Woman behind table with books and art work and a map of Mississippi in the background
Photo by Beth Wynn

An avid reader, traveler and collector, Jenna Altomonte discovered her passion for art history as a child in a book she read that is now kept on her desk as a daily reminder.

In one of seven short stories in “The Wonderful Story of Henry Sugar,” there is a non-fiction piece titled “The Mildenhall Treasure” in which author Roald Dahl writes about a British farmer who finds ancient Roman treasure while plowing his field.

“I was obsessed with those silver discs,” said Altomonte, who would often draw how she thought the treasure looked.

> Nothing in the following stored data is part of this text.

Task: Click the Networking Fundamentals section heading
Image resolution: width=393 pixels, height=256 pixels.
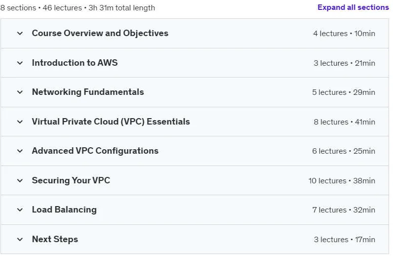Action: point(88,92)
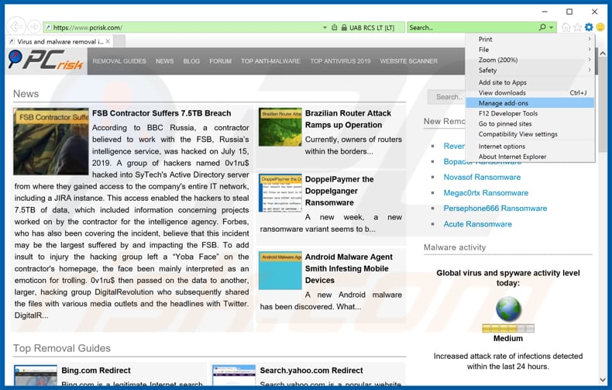Open the address bar autocomplete dropdown arrow
The width and height of the screenshot is (612, 390).
[325, 28]
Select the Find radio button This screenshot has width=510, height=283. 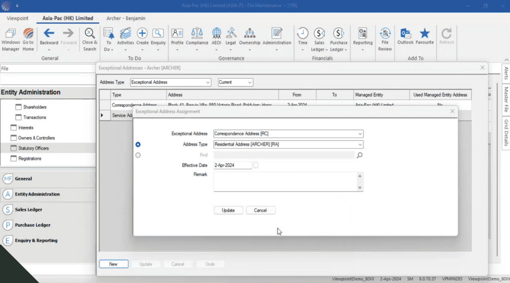[138, 155]
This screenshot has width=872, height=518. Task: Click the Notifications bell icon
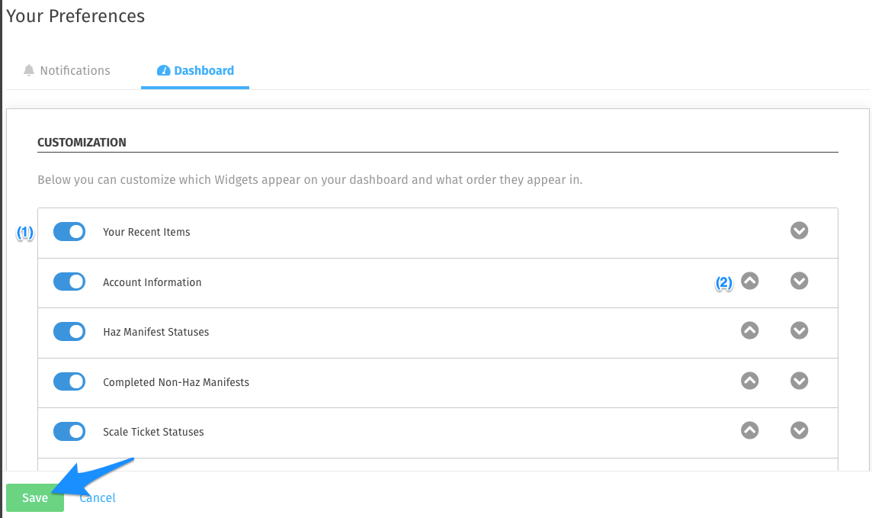point(29,71)
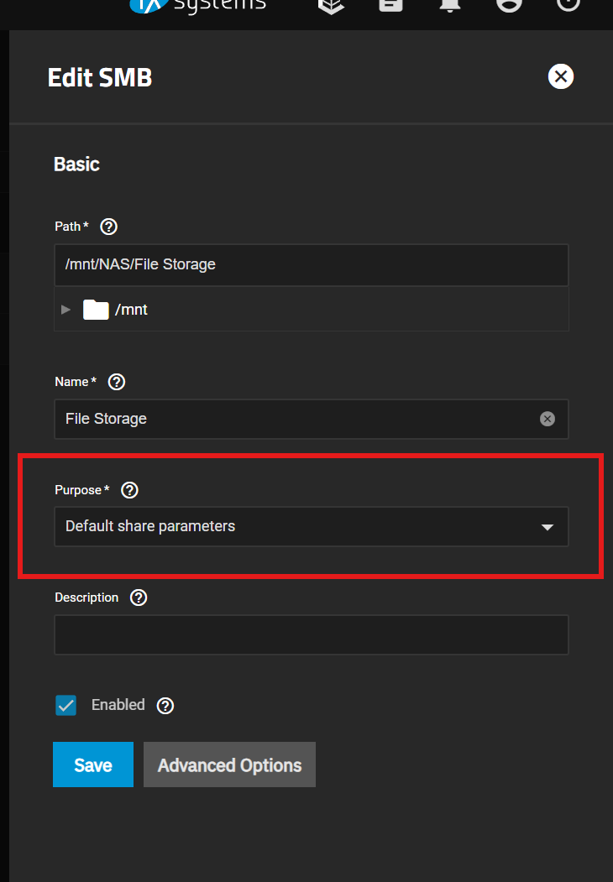Open the alerts bell icon
Screen dimensions: 613x882
click(450, 5)
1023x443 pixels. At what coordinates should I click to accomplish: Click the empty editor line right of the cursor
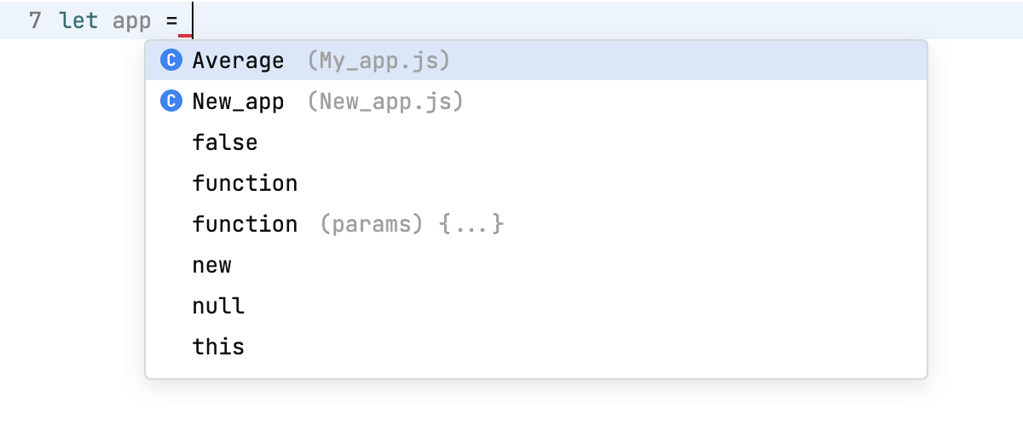(597, 20)
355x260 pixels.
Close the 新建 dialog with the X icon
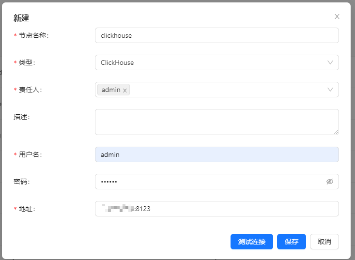point(337,16)
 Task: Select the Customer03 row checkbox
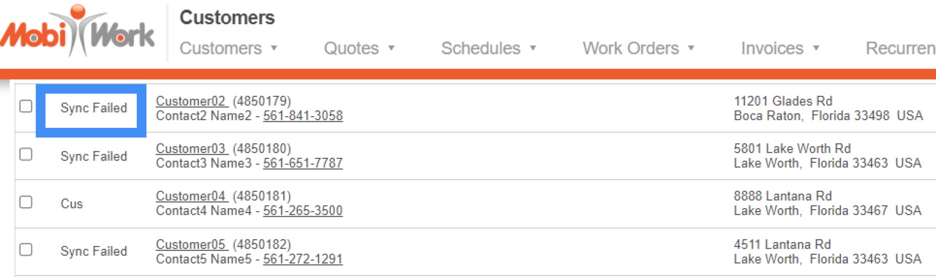pyautogui.click(x=26, y=154)
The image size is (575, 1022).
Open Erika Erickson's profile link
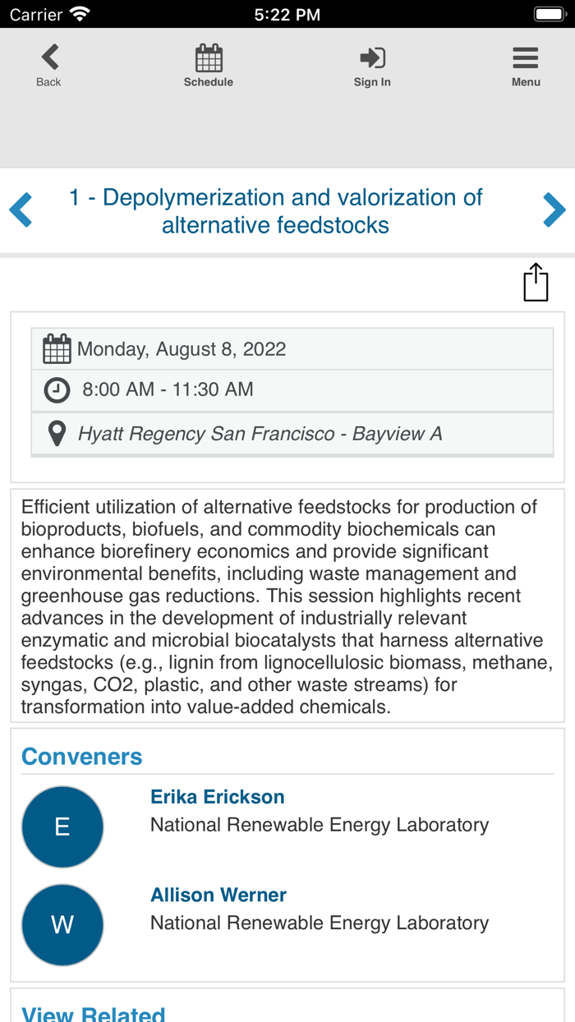218,797
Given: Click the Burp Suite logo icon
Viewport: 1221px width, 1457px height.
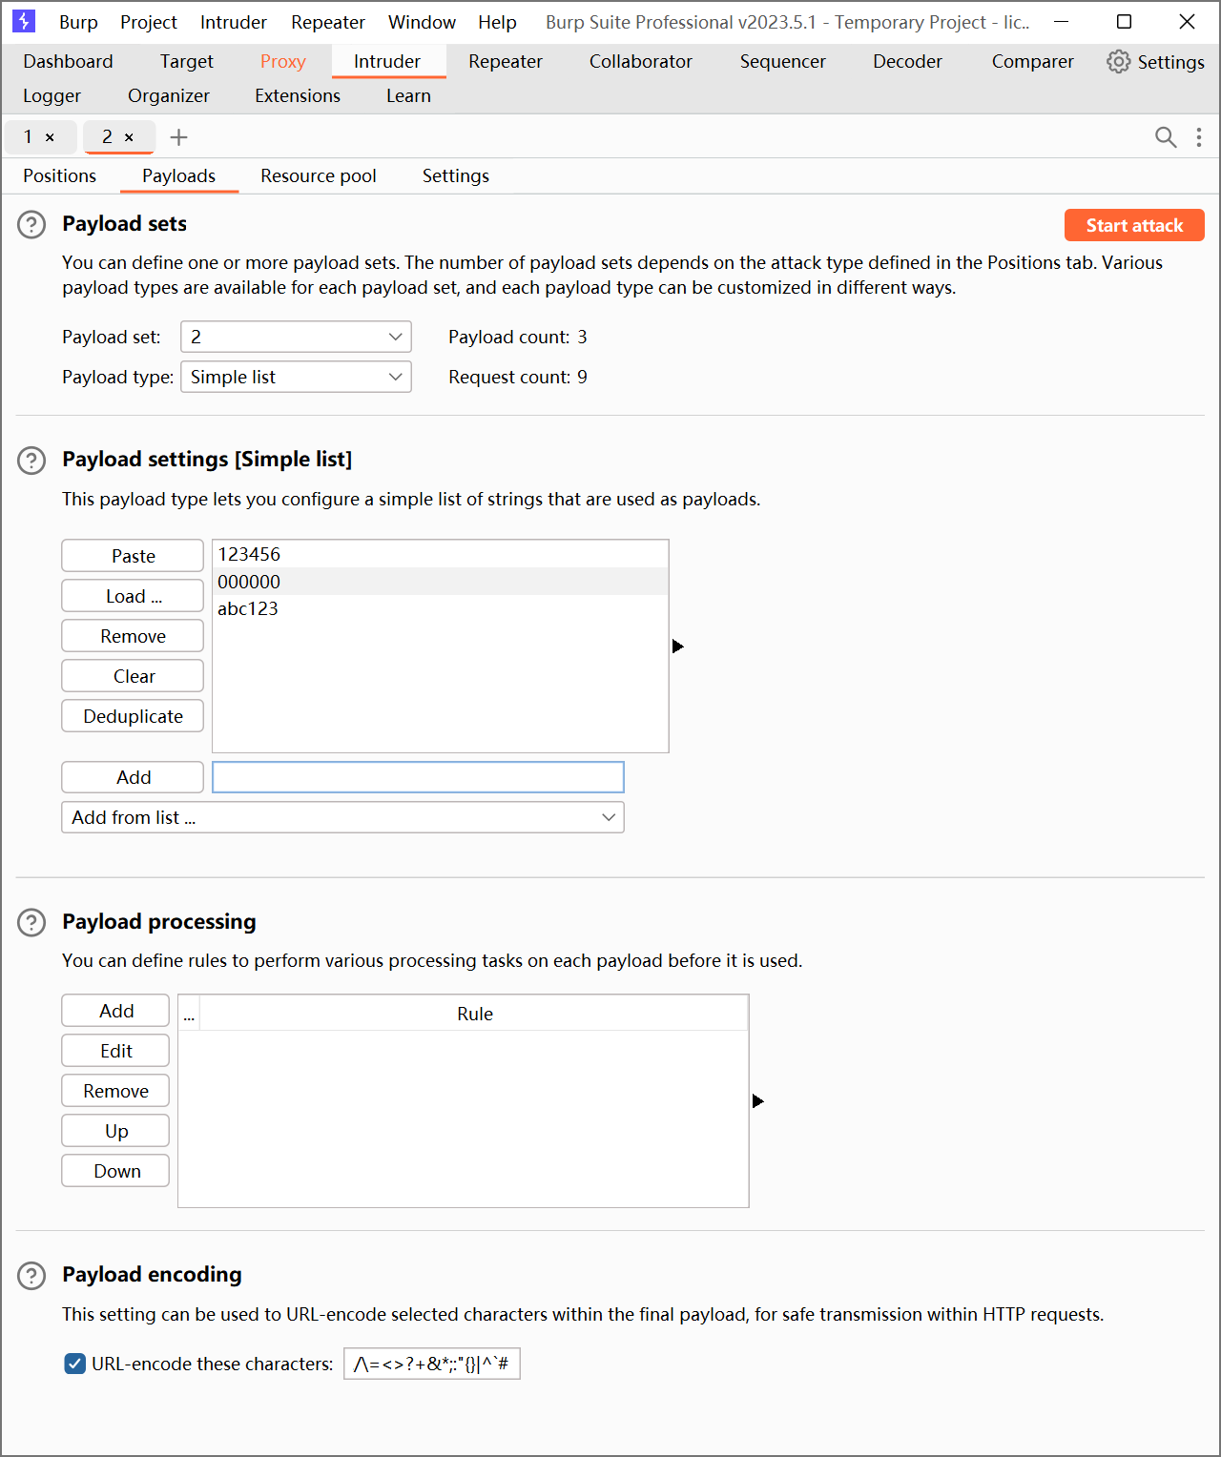Looking at the screenshot, I should point(24,21).
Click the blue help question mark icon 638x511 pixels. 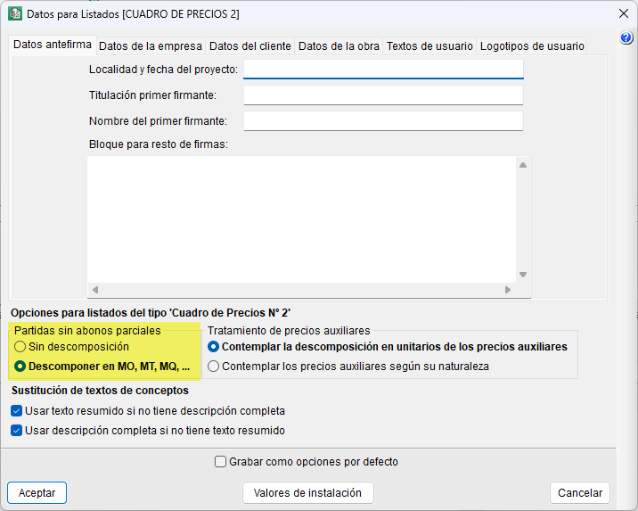click(626, 38)
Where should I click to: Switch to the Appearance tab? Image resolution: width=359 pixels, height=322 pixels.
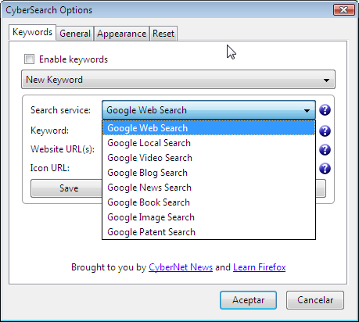click(121, 33)

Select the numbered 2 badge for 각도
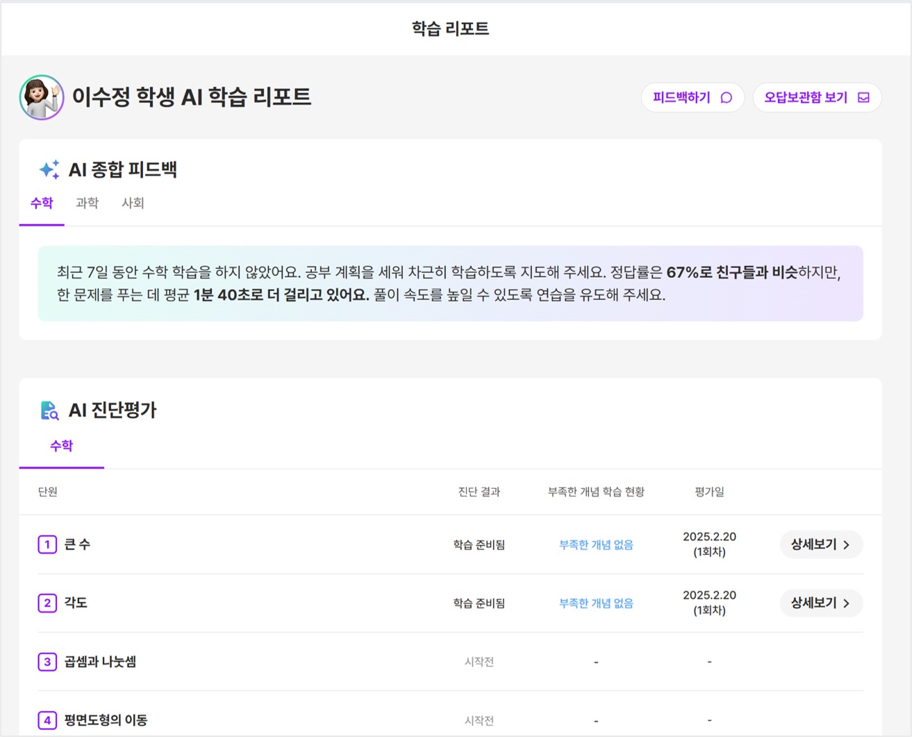[47, 603]
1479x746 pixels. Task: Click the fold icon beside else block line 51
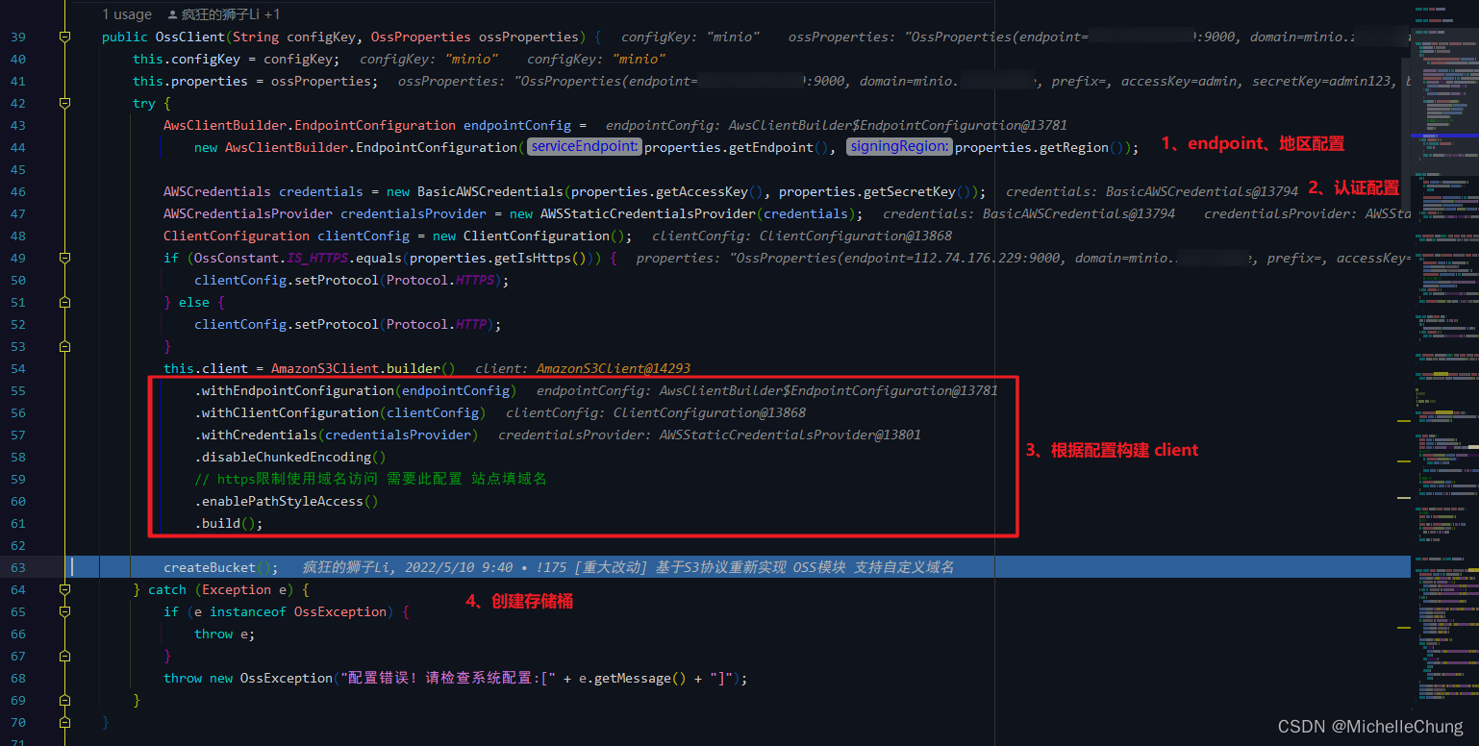point(63,302)
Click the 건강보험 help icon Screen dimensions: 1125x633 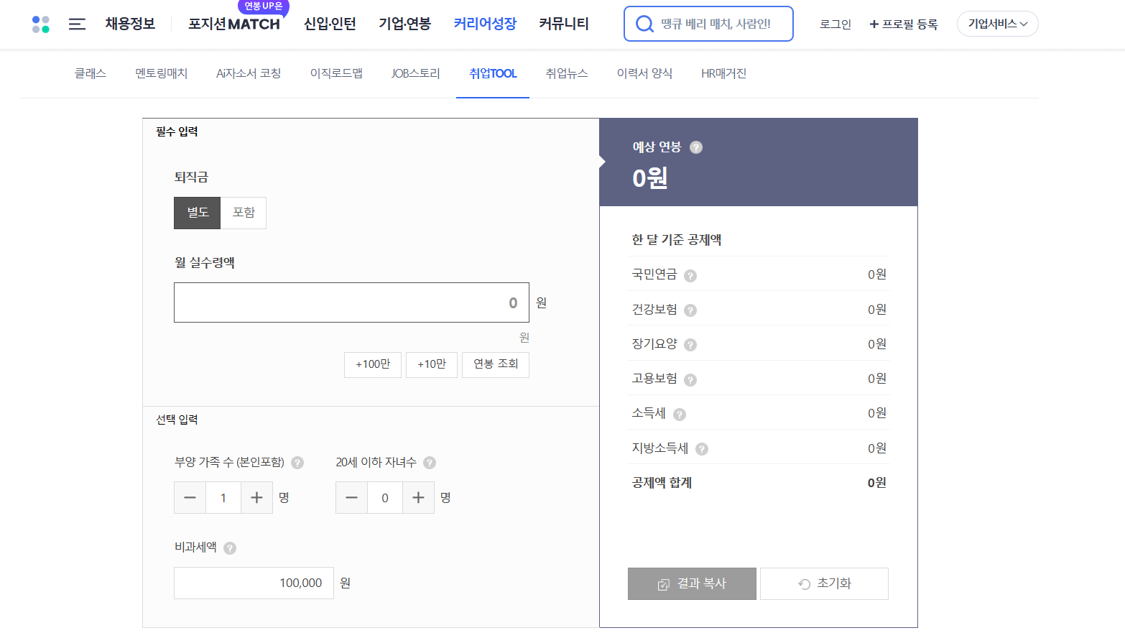[690, 310]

“At 10, I wasn’t cognizant of it, but the story had an impact on me,” she said.

Altomonte said she was blessed to have two parents who took her to museums and fostered her passion for art, culture and travel. Decades later, she eventually saw what she called the “stunning silver platters” from the fourth century treasure in person at the British Museum.

Another influential time for Altomonte occurred when she was studying art at Ohio University, where she found a real connection with faculty and completed her undergraduate, master’s and doctoral degrees. One professor, Jennie Klein, had a profound effect on her and was one of the driving forces behind her choosing contemporary art.

“I remember how she lectured and could captivate an audience, using objects and performances as a catalyst for a deeper conversation about the function of art,” she said.

Now an assistant professor of art history at Mississippi State and current member-at-large on the Starkville Area Arts Council, Altomonte hopes she will have an impact on her students too.

She said her recent research studies abroad to places like Palestine, Israel, Singapore, South Korea, France, Italy, Mexico, and Qatar have informed her teaching methodology, experiential learning. She hopes to help curate the interests students already have and teach them the importance of listening to others and learning to understand and respect differences.

So, whenever possible, the assistant professor builds field research trips into her classes.

Most recently, some of her students visited New Orleans for Prospect.5, a contemporary art triennial featuring more than 50 artists, to view site-specific artwork and museums while working on research projects of their own. These ranged from the New Orleans culinary scene— viewing and photographing how food is plated and studying the history behind tastes and spices—to en plein air paintings of buildings and people on the streets.

“Going to cities to explore and see how their own work can be contextualized and expanded on in these environments is so important,” she said. “It is also crucial for students to learn from others within these diverse contexts—to understand their stories and creative influences.”

She also is hoping to teach her students to be curious and aware, having been affected by a statement by American filmmaker, writer, actor and artist John Waters.

“He said to ‘keep up with what’s causing chaos in your own field,’” she said. “To me—chaos—I’m not comfortable unless I’m in it. I’d encourage students to embrace the chaos, find comfort in it, and use it as your muse.”